Exercise.
Set down a true copy of the data, with all pictures left out.

__________

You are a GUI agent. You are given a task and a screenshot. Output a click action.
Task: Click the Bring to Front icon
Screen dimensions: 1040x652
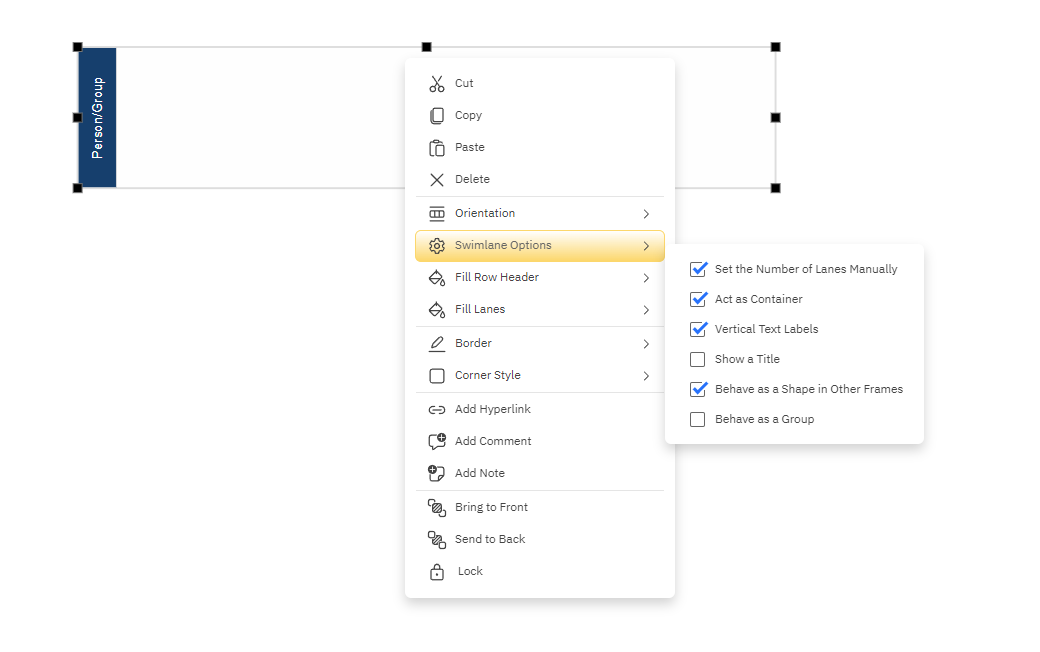click(x=437, y=508)
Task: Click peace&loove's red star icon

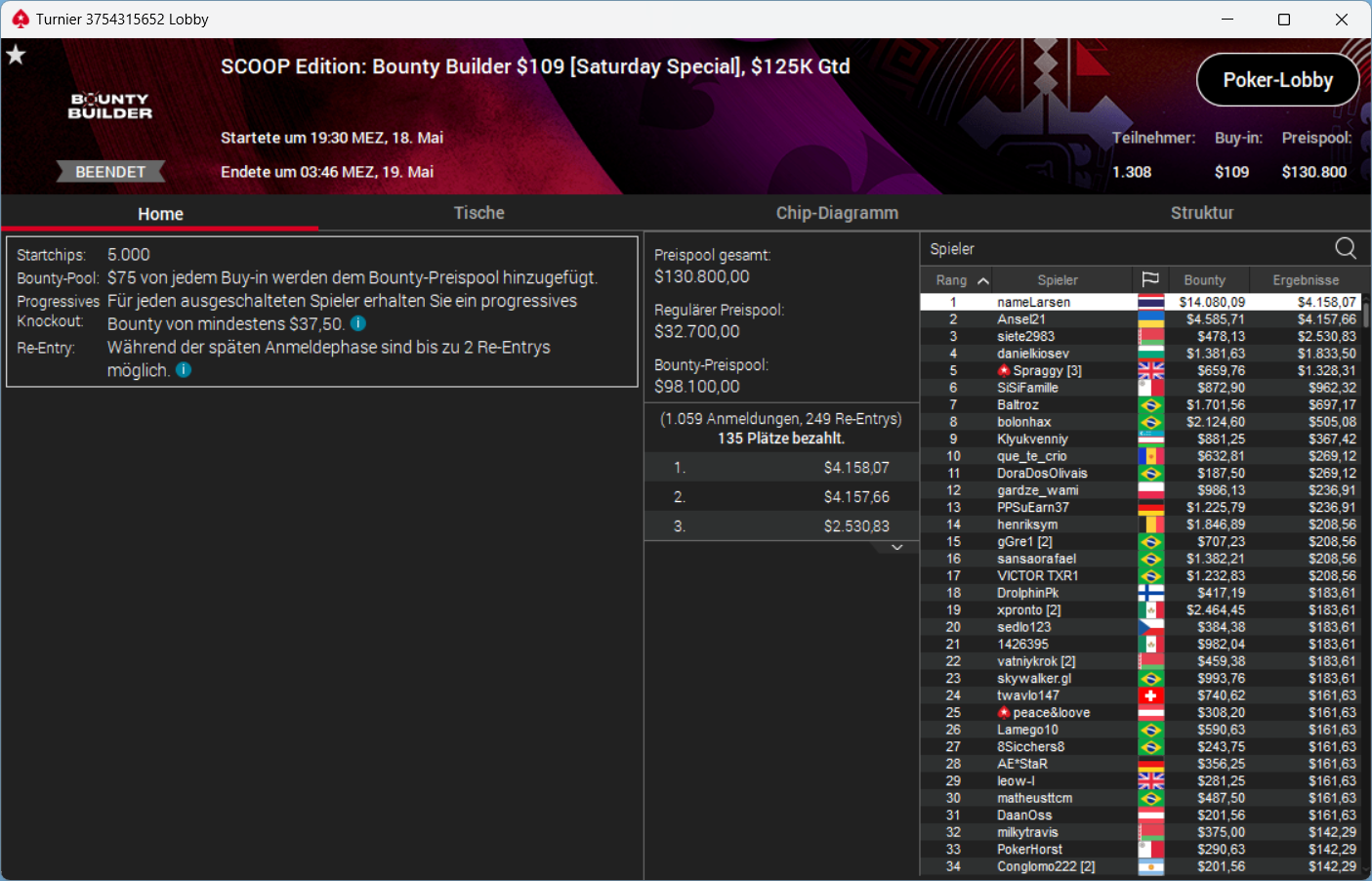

__________

Response box.
You are a GUI agent. You are given a task and a screenshot. Output a click action.
Task: Click the Bring to Front icon
Screen dimensions: 1040x652
click(x=437, y=508)
Task: Click peace&loove's red star icon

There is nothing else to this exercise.